Africa is a 1930 Walter Lantz cartoon short featuring Oswald the Lucky Rabbit.

==Plot==
Oswald is riding through the Egyptian desert on his camel. The camel, though looking real on the exterior, is actually mechanical because of the two ball-shaped pistons inside which Oswald manipulates with his feet like bike pedals. One day, a lion was running toward them. To defend himself, Oswald brought out a rifle but it malfunctioned. As a final resort, Oswald fires the ball pistons from the camel like a cannon and aims into the lion's mouth. Terrified by its lumpy back, the lion runs away in panic.

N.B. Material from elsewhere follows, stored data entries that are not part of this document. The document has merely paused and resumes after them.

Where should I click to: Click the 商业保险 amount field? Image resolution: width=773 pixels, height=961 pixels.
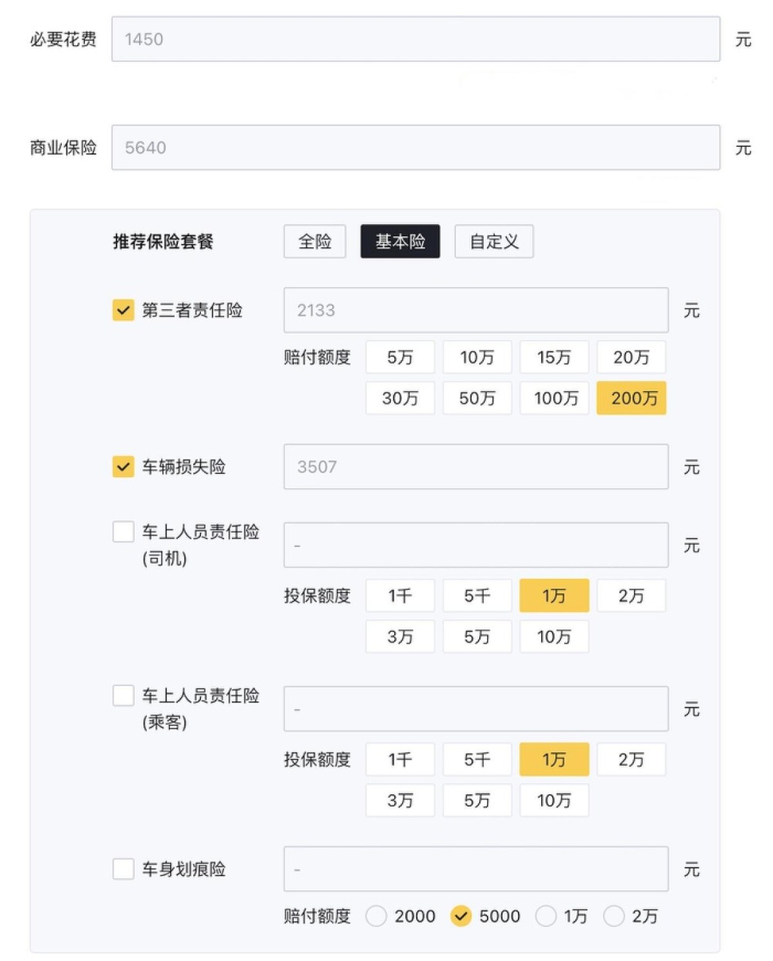coord(416,148)
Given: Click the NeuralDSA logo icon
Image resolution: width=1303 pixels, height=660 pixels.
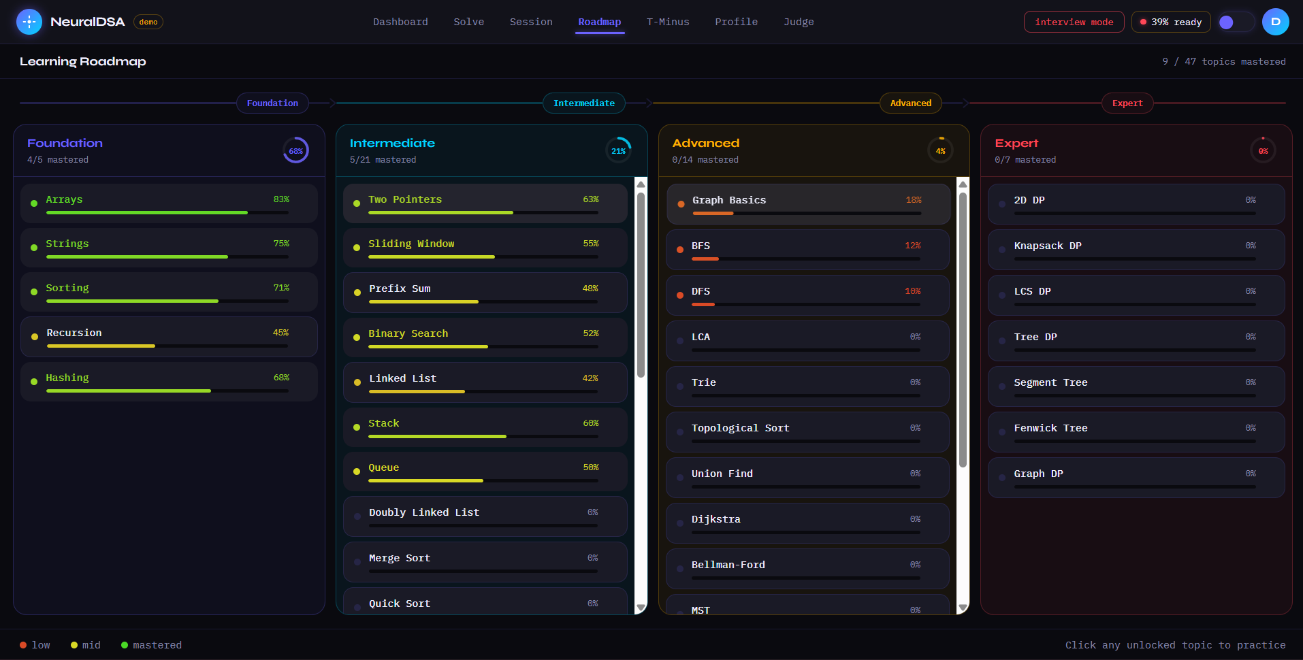Looking at the screenshot, I should 29,22.
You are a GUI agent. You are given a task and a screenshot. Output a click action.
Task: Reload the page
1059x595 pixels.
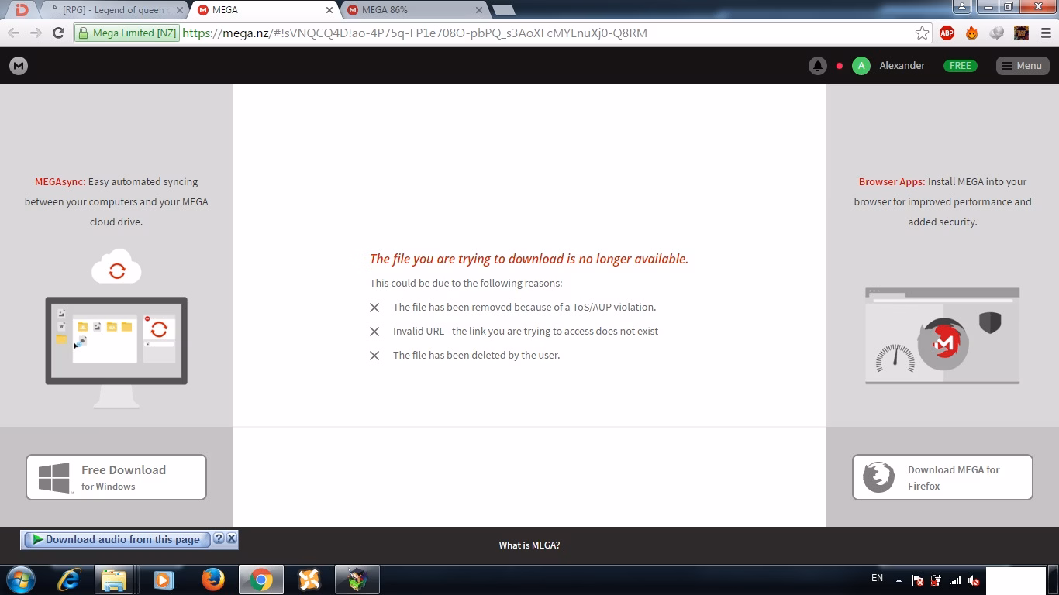click(x=58, y=33)
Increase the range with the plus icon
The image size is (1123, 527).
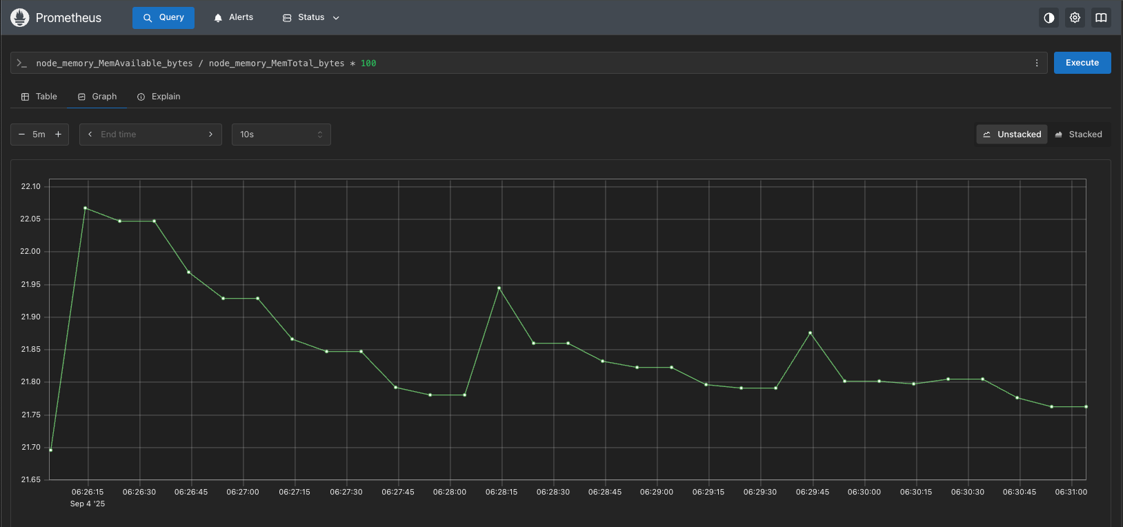58,135
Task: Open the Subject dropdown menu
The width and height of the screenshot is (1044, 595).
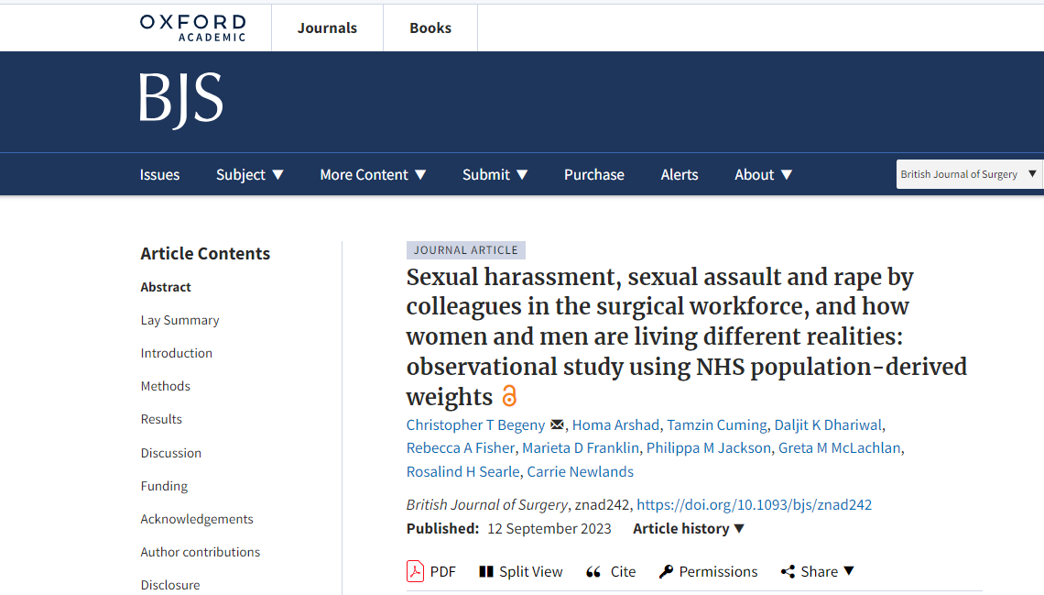Action: (x=250, y=174)
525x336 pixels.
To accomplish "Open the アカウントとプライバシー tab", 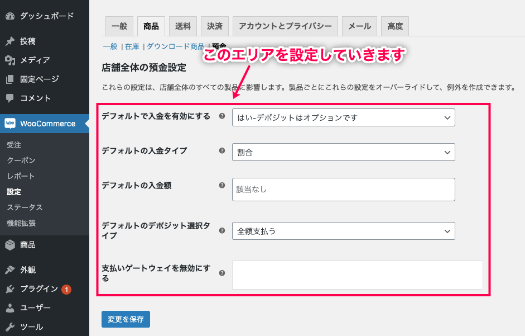I will 285,26.
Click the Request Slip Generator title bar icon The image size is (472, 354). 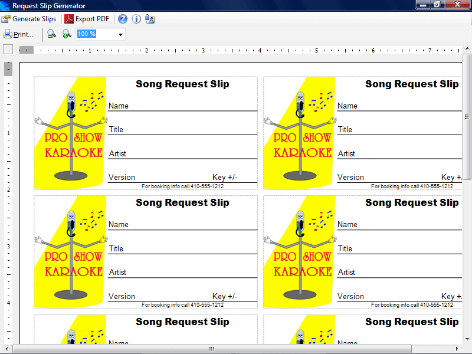coord(5,5)
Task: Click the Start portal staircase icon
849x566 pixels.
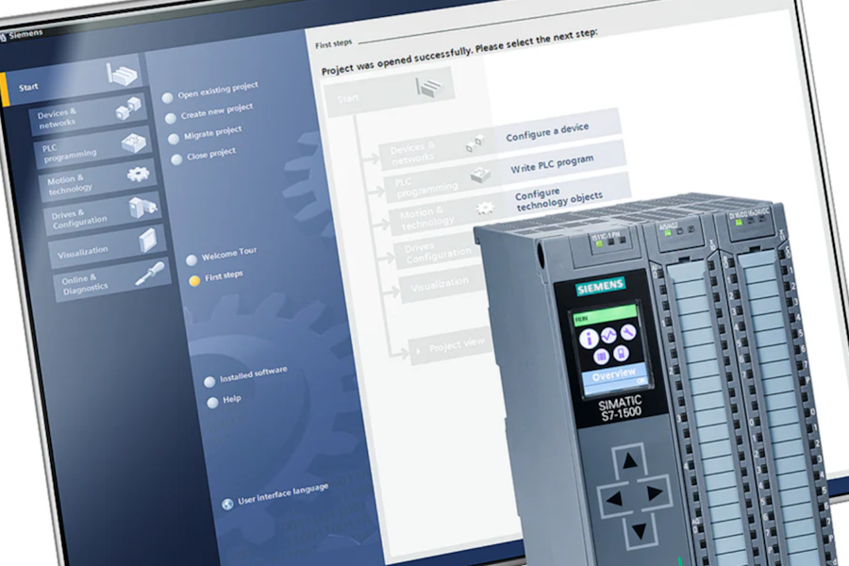Action: (122, 75)
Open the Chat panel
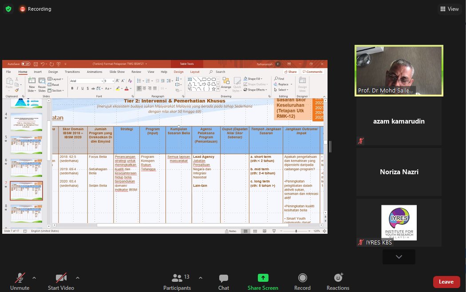This screenshot has height=292, width=466. pyautogui.click(x=224, y=281)
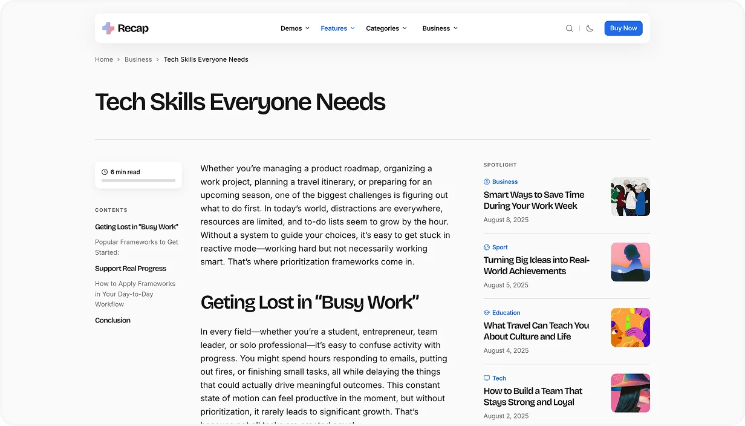Jump to Conclusion in contents list
Image resolution: width=745 pixels, height=426 pixels.
112,321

Nearby where he is, Oswald sees an oasis and a palace. Upon seeing the apes dance and play instruments, the curious rabbit decides to join the fun. As he enters the palace, Oswald is greeted by the queen. The queen asks him who he is, and Oswald introduces himself in a song as well as giving advice for a possibly better lifestyle. Pleased by his visit, the queen asks Oswald if he would like to be her king. Oswald is at first uncertain, knowing he never met a queen, but immediately accepts. It turns out momentarily that the queen still has a king who shows up, then kicks Oswald out of the palace and into a pond full of crocodiles. Luckily, Oswald escapes unscathed and runs off into the desert.

==Notes==
Oswald's theme song is featured for the first time in this film. The song was briefly shown again at the beginning of Alaska, the following cartoon, as well as in Mars which was released in the same year.

==Reused footage==
Some of the scenes in Africa were taken from the 1930 musical film King of Jazz.